Required action: Count how many lines below include the word "gear". Answer with a number only.

(Pixel coordinate grounding data)
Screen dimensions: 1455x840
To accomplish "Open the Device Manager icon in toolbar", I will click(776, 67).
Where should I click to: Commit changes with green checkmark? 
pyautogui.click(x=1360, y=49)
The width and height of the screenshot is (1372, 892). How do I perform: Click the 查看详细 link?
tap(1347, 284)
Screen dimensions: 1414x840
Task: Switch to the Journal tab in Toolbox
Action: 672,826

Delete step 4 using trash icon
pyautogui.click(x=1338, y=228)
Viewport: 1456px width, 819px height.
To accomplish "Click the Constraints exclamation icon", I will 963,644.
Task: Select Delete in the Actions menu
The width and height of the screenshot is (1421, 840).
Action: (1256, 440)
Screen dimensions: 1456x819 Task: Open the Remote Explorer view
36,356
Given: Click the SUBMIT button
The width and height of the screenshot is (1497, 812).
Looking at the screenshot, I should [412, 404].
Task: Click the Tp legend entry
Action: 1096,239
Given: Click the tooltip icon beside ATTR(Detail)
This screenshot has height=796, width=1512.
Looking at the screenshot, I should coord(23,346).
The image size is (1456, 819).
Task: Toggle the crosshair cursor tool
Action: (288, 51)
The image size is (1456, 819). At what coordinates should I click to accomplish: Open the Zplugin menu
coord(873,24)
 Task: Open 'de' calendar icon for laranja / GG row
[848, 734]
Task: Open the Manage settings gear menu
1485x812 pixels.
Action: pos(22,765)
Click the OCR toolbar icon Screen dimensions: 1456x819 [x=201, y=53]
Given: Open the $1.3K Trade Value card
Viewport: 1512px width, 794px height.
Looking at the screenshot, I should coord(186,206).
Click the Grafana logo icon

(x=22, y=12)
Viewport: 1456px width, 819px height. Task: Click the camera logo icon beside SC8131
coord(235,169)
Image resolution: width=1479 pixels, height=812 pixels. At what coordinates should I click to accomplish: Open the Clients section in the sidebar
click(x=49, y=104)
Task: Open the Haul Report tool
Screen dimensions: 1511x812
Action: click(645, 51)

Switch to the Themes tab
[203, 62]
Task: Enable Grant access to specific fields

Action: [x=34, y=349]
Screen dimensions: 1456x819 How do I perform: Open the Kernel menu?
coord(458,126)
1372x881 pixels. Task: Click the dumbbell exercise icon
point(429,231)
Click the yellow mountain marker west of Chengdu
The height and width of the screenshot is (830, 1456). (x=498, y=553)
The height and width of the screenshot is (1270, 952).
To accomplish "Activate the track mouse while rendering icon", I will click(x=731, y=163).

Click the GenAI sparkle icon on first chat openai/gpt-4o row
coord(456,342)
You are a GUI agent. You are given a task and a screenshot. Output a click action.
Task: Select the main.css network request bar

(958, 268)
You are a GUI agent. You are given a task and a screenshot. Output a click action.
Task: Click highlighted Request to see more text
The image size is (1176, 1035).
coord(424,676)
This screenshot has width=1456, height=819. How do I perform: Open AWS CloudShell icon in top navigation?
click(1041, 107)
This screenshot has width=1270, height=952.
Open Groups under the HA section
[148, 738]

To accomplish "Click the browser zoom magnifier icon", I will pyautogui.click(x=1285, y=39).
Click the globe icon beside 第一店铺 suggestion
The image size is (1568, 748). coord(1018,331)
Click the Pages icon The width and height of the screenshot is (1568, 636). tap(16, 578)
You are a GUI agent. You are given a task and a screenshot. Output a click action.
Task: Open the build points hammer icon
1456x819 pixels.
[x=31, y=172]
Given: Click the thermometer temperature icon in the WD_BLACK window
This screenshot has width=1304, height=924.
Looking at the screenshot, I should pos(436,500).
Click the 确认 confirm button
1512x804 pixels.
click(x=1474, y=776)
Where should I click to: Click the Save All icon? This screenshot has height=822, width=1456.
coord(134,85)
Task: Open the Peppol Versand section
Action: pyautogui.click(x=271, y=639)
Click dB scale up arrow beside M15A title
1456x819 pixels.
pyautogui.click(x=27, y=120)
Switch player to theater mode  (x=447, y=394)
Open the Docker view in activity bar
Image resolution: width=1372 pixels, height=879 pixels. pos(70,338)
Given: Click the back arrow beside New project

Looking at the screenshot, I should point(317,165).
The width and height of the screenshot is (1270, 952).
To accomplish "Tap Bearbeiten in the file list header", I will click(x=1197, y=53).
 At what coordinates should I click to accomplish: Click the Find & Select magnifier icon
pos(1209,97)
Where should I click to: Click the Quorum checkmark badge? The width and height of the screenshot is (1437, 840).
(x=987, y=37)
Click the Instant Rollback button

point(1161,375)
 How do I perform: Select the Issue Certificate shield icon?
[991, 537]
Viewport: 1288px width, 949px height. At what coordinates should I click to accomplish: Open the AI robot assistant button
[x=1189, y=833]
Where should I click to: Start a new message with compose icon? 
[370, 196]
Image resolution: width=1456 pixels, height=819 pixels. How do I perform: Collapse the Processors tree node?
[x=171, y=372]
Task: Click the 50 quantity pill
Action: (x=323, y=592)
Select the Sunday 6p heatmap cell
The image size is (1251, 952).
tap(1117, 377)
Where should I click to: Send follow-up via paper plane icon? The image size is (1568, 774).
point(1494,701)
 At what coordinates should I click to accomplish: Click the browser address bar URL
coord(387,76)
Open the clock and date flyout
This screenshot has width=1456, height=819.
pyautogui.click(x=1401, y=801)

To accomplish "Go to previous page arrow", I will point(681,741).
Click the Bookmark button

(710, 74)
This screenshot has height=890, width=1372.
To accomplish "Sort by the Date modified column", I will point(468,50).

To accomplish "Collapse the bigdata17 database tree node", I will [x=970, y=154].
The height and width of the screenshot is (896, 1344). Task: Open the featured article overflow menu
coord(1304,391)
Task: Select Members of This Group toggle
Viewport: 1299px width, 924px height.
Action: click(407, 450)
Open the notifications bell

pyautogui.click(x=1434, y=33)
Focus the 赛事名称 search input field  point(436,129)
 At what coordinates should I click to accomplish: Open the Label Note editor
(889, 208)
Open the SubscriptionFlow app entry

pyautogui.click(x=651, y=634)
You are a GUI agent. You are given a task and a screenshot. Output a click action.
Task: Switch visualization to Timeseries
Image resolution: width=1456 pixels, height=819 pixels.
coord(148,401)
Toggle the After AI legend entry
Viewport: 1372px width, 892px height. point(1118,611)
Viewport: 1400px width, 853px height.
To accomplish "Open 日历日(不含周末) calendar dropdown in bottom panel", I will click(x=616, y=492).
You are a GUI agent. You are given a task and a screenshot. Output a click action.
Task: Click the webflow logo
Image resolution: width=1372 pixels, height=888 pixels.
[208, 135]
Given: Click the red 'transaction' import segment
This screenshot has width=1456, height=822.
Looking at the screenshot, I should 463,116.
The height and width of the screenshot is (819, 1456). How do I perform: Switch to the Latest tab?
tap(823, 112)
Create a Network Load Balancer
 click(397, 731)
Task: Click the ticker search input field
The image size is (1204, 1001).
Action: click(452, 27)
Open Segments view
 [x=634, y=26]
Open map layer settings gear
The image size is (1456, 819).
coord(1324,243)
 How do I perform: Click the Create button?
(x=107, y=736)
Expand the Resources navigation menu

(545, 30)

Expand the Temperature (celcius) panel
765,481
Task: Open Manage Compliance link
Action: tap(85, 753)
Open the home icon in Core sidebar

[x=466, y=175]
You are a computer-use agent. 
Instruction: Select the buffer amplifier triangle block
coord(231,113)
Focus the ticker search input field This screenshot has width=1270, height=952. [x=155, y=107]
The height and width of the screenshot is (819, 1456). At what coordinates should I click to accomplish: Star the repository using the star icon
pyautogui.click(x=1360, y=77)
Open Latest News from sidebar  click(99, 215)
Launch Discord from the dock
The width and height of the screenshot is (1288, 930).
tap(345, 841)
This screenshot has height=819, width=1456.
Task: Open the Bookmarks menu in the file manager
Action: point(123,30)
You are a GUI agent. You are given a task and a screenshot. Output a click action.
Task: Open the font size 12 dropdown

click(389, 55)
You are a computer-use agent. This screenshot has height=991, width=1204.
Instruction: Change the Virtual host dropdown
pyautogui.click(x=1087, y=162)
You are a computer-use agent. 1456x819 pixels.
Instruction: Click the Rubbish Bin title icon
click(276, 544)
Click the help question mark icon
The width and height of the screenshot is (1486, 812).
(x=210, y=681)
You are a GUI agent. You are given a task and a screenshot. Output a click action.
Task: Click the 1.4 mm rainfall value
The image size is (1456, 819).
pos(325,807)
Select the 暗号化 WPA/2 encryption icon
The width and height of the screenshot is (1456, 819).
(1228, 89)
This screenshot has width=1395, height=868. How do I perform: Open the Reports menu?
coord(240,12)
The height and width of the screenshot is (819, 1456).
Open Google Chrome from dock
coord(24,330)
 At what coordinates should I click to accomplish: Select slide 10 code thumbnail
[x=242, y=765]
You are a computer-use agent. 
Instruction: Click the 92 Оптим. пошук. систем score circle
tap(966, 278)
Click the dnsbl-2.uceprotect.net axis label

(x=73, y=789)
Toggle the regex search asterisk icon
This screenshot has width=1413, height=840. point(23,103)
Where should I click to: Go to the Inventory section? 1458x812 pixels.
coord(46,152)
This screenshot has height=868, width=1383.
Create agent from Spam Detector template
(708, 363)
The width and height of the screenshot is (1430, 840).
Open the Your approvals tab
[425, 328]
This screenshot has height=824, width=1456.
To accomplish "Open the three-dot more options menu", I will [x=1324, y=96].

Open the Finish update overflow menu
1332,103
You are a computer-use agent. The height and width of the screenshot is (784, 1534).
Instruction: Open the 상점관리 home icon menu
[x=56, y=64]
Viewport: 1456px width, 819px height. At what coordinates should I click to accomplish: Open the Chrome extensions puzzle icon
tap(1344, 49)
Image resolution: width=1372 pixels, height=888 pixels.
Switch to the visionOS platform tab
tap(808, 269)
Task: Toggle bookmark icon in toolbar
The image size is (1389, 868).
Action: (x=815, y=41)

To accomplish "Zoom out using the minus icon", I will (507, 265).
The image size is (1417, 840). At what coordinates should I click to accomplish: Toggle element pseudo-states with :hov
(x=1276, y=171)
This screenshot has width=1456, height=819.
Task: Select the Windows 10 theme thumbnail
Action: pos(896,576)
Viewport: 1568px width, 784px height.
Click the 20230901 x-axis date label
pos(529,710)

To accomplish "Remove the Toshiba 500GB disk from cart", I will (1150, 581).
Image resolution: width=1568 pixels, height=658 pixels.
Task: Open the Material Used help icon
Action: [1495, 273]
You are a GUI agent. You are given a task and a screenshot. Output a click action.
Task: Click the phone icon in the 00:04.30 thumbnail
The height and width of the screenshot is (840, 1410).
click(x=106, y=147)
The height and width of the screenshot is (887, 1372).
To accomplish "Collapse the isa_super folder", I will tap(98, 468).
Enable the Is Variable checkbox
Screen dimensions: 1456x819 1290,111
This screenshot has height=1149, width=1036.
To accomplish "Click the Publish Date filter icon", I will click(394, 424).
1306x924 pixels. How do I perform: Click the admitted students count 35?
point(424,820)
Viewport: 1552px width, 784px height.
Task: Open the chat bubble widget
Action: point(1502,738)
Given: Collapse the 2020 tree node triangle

Expected answer: 2